─── Provided data

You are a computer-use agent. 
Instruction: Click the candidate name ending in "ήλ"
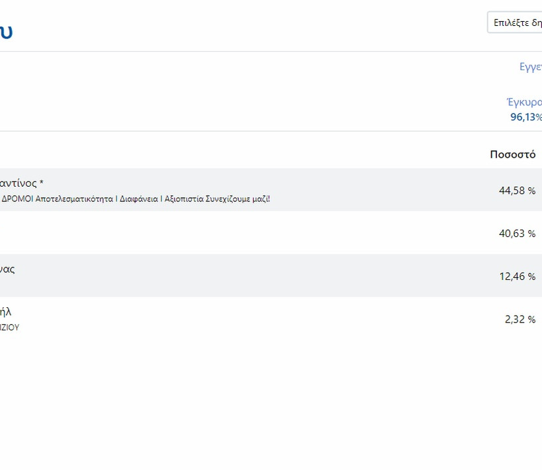(6, 312)
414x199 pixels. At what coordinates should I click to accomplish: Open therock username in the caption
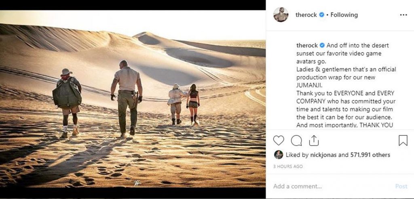click(307, 45)
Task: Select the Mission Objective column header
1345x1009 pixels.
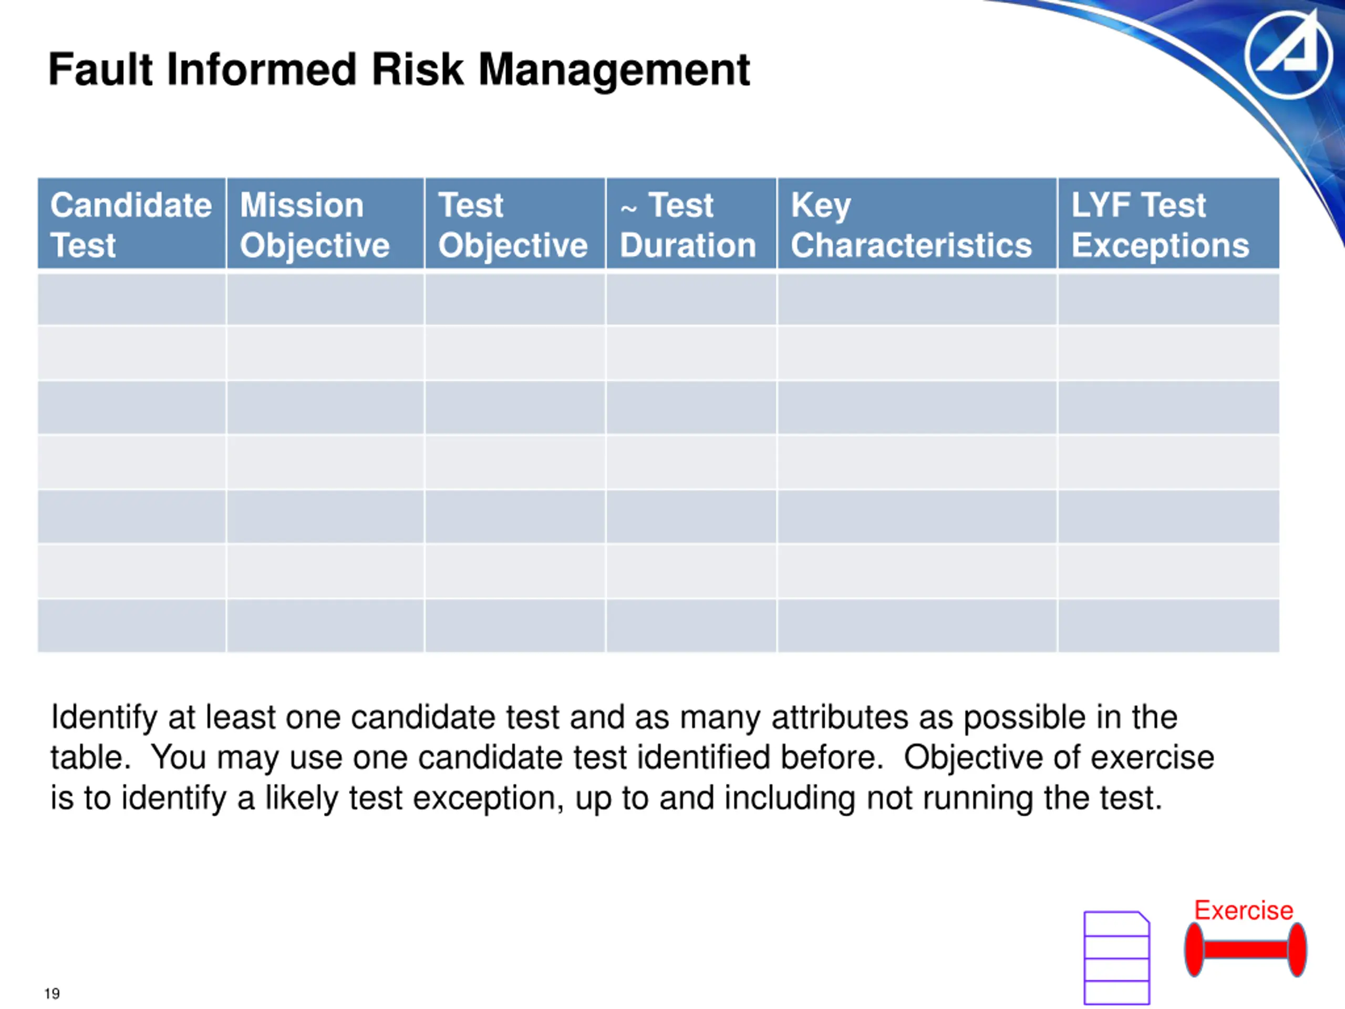Action: tap(325, 224)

──────

• **Task item**
Exactly as written, restate all of the data, leaving out the images.

• **Response**
You are a computer-use agent. 
Instruction: Click the candidate name ending in "ήλ"
(6, 312)
414x199 pixels. At what coordinates should I click to accomplish: Open therock username in the caption
click(307, 45)
Task: Select the Mission Objective column header
1345x1009 pixels.
Action: tap(325, 224)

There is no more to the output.